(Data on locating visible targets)
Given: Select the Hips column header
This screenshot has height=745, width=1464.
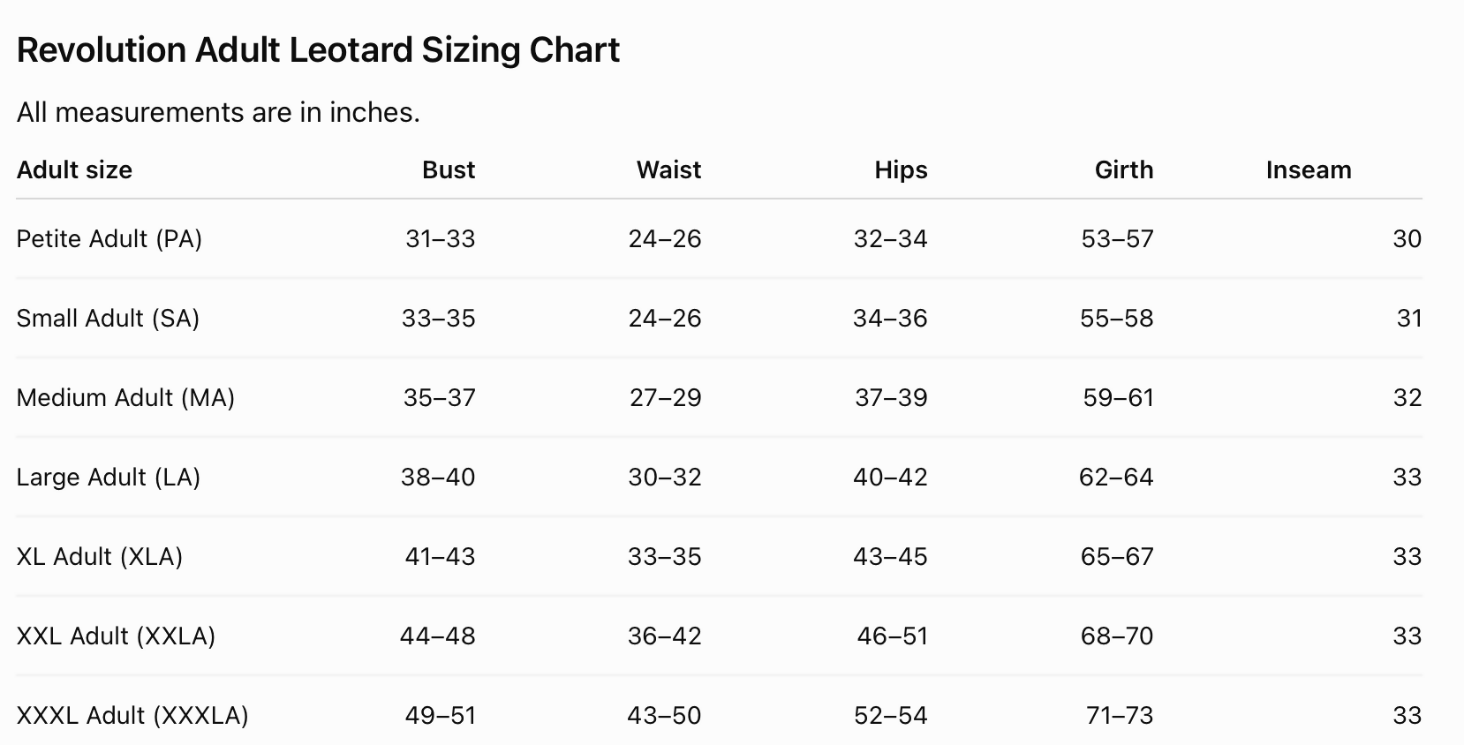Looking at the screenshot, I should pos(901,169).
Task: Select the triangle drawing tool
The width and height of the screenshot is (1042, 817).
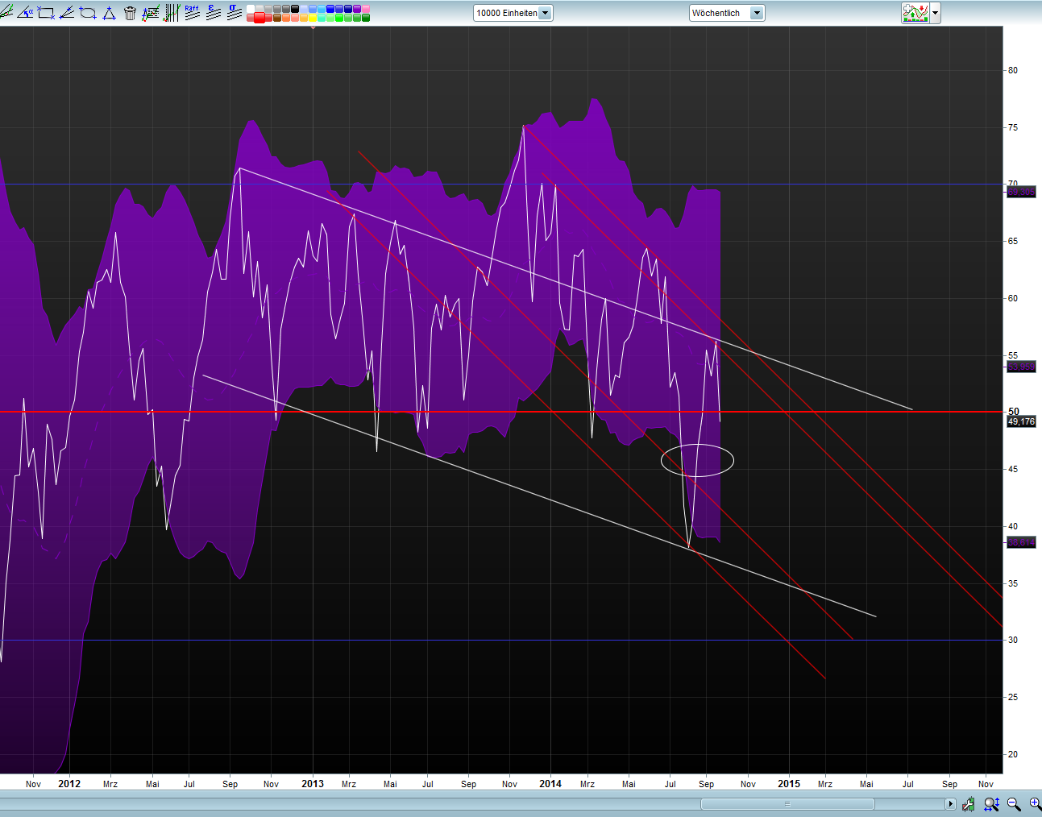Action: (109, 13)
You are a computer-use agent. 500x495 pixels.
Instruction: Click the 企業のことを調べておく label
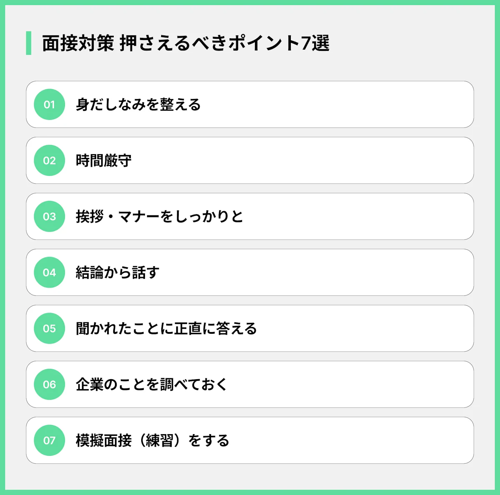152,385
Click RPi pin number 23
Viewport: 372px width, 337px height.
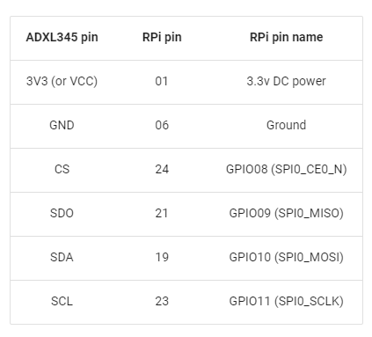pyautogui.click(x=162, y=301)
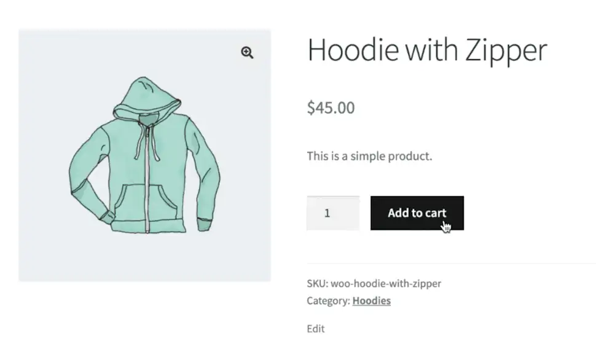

◆ **What this task involves**: Retype every line of the data above exactly as it stands, omitting the pictures from your answer.

◆ **Task response**:
Given: Select the Hips column header
This screenshot has height=745, width=1464.
Looking at the screenshot, I should pos(901,169).
Task: Select the triangle drawing tool
The width and height of the screenshot is (1042, 817).
Action: (109, 13)
You are a computer-use agent. 500x495 pixels.
Instruction: Click the 企業のことを調べておく label
152,385
Click RPi pin number 23
Viewport: 372px width, 337px height.
pyautogui.click(x=162, y=301)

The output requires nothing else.